**TASK BRIEF**
For each line in the data below that has the word "computer", copy that line.

**DATA RECORDS**
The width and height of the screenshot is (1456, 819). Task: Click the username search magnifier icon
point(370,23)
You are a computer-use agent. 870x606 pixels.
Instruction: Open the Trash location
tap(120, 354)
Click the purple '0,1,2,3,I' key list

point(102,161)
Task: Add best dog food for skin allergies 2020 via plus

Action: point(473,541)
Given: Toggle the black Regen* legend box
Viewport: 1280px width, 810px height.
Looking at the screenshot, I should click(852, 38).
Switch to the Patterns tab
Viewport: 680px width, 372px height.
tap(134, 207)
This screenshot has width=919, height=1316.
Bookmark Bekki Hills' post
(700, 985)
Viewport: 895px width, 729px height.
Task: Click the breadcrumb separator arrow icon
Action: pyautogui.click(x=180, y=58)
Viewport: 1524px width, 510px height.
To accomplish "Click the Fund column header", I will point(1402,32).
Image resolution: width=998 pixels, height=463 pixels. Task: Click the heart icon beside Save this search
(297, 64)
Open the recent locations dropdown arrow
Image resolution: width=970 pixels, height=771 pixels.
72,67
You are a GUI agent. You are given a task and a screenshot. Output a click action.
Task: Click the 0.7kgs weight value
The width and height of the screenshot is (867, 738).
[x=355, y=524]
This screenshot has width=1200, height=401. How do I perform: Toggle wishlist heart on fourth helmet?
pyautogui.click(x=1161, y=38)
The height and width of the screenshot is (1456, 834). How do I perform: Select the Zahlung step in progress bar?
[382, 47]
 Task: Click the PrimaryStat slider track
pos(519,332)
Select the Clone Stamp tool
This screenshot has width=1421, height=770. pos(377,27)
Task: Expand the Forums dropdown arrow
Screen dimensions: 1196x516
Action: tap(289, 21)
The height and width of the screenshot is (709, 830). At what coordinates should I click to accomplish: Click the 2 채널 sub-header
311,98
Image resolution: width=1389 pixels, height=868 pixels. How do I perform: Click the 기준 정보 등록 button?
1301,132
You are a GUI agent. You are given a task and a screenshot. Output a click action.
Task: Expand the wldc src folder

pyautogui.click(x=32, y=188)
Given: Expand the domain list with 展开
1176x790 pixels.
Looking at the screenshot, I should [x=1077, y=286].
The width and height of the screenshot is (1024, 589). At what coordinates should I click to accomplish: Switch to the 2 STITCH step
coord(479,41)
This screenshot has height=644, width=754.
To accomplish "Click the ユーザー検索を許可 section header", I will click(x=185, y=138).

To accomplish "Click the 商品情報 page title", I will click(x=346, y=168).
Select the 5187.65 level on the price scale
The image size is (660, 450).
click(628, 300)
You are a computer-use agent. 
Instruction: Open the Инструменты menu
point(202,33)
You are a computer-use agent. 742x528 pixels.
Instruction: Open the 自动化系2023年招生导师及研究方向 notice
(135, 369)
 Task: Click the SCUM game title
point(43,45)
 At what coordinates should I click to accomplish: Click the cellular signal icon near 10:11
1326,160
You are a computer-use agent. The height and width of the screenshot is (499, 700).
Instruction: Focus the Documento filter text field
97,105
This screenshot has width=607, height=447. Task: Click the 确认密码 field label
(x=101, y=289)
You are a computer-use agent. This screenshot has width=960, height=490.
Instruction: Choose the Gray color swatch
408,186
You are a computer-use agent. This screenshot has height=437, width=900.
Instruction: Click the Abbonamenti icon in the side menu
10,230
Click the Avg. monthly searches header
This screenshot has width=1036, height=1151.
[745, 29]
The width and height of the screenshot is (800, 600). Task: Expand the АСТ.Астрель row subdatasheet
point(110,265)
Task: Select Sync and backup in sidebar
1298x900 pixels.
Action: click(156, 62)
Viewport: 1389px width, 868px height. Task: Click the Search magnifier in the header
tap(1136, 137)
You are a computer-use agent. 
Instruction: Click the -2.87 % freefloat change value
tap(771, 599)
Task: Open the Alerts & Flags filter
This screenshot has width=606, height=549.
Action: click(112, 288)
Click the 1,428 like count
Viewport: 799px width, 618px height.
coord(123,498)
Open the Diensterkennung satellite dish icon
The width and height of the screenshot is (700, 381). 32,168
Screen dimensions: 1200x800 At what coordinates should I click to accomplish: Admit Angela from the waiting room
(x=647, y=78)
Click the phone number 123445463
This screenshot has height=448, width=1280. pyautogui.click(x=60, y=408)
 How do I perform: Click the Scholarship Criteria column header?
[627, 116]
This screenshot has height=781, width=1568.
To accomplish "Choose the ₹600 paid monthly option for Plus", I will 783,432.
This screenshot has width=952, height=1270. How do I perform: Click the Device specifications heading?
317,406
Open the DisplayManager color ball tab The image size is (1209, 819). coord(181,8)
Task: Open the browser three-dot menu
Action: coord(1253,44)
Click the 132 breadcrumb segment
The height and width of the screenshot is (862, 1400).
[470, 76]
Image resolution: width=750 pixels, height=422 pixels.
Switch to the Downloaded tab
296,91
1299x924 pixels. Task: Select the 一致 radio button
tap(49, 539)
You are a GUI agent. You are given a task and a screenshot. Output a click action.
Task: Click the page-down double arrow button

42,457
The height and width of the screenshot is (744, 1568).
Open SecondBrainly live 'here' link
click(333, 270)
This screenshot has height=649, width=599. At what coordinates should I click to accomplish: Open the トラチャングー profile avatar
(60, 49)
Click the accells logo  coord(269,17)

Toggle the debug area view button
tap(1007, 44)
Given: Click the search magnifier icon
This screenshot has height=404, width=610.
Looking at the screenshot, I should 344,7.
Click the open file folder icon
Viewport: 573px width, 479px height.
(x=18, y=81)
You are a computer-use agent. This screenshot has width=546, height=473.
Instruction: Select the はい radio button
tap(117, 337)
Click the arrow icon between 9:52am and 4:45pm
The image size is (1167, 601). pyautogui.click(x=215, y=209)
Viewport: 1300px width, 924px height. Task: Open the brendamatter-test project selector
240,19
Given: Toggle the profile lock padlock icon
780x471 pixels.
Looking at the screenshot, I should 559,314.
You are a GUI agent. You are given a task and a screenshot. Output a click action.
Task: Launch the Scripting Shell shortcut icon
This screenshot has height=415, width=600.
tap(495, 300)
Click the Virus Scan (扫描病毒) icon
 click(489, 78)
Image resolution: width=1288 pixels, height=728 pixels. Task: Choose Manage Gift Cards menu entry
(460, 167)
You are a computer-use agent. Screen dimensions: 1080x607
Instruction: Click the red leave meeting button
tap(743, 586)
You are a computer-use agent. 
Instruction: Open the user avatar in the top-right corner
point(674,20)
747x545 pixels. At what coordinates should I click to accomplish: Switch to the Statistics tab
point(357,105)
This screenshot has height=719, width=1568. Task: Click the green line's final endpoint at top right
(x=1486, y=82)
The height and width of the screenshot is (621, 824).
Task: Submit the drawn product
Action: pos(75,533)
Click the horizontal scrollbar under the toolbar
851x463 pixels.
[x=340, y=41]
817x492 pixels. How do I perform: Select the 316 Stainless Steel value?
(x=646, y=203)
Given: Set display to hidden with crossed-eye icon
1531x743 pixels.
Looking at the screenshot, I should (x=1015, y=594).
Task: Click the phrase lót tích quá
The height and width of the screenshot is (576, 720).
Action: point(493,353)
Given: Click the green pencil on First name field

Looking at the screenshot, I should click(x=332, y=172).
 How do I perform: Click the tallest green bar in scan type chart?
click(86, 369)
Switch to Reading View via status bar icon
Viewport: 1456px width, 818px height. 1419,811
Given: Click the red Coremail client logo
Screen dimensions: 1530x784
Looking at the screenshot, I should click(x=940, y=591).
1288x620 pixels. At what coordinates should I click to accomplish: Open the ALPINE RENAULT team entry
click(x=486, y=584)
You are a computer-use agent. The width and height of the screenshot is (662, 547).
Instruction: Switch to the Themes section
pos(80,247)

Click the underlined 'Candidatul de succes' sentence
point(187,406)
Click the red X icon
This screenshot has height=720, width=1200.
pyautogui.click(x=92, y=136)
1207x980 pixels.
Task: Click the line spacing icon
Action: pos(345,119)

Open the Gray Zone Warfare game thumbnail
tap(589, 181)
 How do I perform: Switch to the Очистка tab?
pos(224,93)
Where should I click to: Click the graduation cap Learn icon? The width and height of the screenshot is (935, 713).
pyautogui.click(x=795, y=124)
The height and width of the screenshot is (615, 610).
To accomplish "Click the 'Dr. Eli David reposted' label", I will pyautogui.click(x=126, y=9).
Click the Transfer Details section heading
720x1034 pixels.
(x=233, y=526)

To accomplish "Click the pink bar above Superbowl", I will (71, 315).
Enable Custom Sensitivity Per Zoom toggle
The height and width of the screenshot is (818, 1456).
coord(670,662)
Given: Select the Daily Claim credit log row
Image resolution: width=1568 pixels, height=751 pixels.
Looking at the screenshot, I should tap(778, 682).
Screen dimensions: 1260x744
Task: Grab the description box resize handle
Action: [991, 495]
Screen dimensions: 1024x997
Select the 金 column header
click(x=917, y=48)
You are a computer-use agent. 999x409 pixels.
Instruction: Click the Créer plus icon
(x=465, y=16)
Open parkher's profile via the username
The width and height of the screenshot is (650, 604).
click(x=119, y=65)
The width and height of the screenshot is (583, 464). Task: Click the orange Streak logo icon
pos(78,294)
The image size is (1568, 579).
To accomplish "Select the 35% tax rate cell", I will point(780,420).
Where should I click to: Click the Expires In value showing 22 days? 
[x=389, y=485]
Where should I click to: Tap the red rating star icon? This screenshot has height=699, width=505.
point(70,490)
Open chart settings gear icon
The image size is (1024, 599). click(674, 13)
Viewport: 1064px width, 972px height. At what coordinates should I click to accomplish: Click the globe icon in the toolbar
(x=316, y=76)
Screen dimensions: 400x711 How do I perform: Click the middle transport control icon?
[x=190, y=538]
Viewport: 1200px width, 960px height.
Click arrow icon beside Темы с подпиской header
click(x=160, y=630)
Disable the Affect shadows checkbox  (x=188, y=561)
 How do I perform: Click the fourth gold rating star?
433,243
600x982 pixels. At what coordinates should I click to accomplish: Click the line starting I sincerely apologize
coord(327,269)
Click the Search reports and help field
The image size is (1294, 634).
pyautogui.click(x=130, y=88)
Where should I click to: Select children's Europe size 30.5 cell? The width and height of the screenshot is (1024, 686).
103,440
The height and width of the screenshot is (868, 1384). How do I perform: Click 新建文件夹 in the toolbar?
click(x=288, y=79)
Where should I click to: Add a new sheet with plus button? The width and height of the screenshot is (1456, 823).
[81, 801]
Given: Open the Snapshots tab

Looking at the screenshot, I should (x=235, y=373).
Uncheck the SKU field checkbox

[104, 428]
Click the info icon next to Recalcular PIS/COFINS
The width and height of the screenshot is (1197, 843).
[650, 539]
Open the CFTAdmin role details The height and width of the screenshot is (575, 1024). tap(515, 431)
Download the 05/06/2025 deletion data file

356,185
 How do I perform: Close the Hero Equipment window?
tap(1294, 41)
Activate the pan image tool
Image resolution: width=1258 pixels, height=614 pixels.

**FINISHED TASK**
You are a computer-use agent. 870x606 pixels.
You are a computer-use agent. 
You are a computer-use agent. 742x528 pixels.
You are a computer-use agent. The height and width of the screenshot is (499, 700).
You are a computer-use agent. This screenshot has width=960, height=490.
You are a computer-use agent. This screenshot has height=437, width=900.
You are a computer-use agent. 
You are a computer-use agent. This screenshot has width=546, height=473.
You are a computer-use agent. Screen dimensions: 1080x607
You are a computer-use agent. 
You are a computer-use agent. The width and height of the screenshot is (662, 547).
You are a computer-use agent. 999x409 pixels.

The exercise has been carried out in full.